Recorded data
= = =
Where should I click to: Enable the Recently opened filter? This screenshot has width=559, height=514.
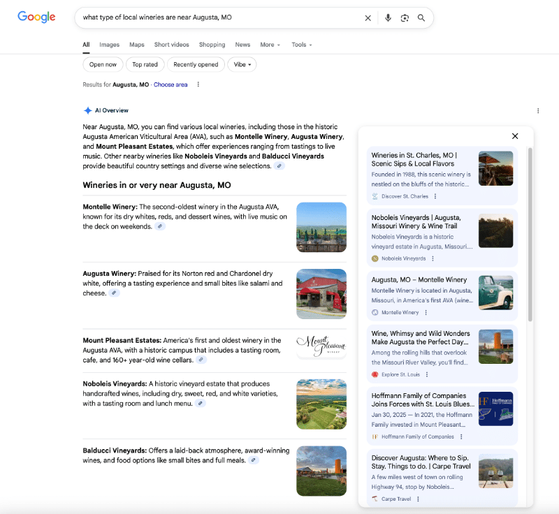click(196, 64)
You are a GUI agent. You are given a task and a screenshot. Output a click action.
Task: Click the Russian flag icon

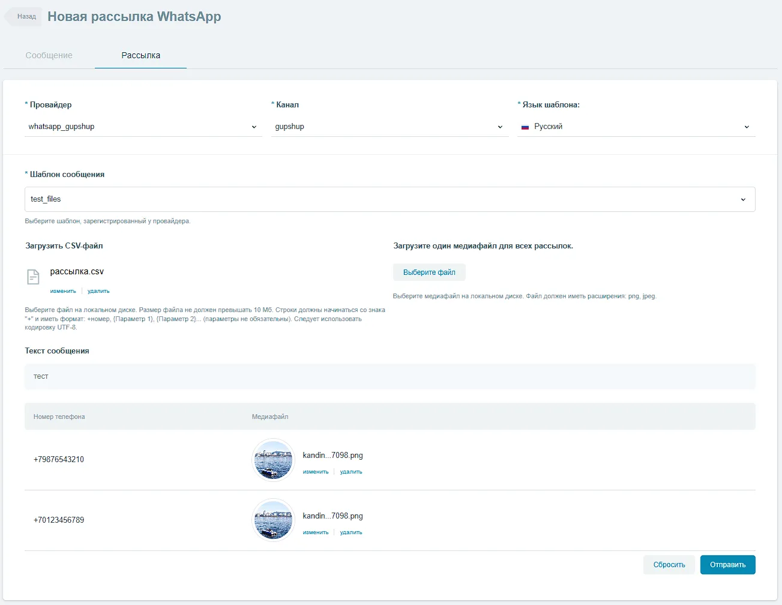click(x=525, y=127)
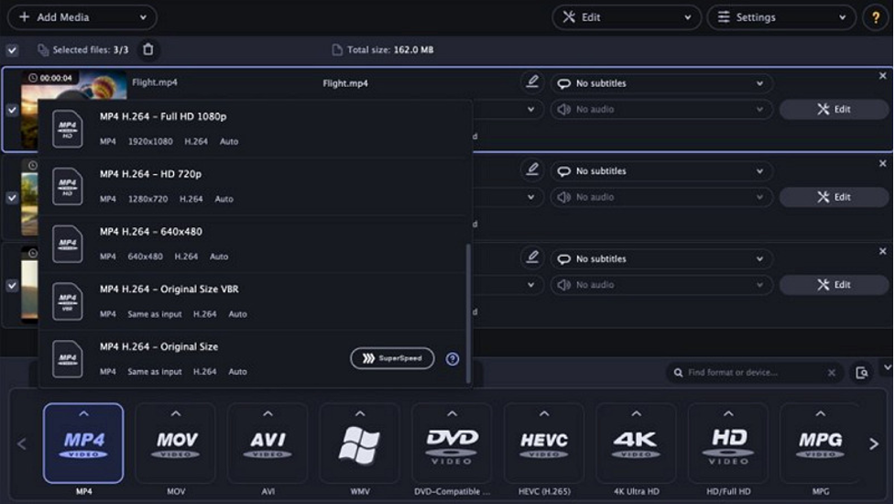Click the help question mark in top right
This screenshot has width=895, height=504.
point(875,17)
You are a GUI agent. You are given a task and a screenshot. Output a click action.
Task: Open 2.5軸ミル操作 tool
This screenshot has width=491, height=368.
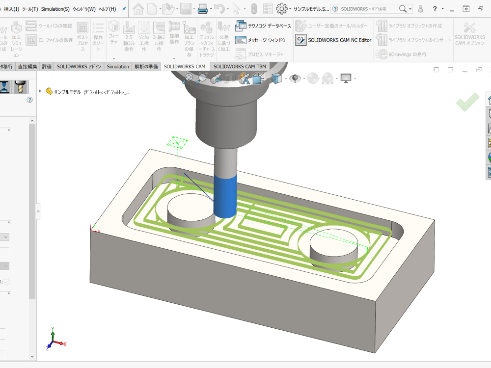(x=129, y=34)
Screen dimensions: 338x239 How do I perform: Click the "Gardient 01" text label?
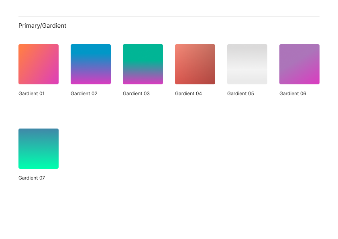point(32,94)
= = =
◆ WHAT IS REQUIRED ◆
Copy out all the data without changing anything, and drop the pictures.

◆ SOLUTION TO THIS EXERCISE ◆
Where should I click to: Enable the Recently opened filter? This screenshot has width=559, height=514.
click(196, 64)
You are a GUI agent. You are given a task and a screenshot. Output a click action.
Task: Click the Russian flag icon

click(x=525, y=127)
Click the help question mark in top right
This screenshot has width=895, height=504.
point(875,17)
You are a GUI agent. You are given a task and a screenshot. Output a click action.
Task: Open 2.5軸ミル操作 tool
This screenshot has width=491, height=368.
(x=129, y=34)
Screen dimensions: 338x239 How do I perform: Click the "Gardient 01" text label?
point(32,94)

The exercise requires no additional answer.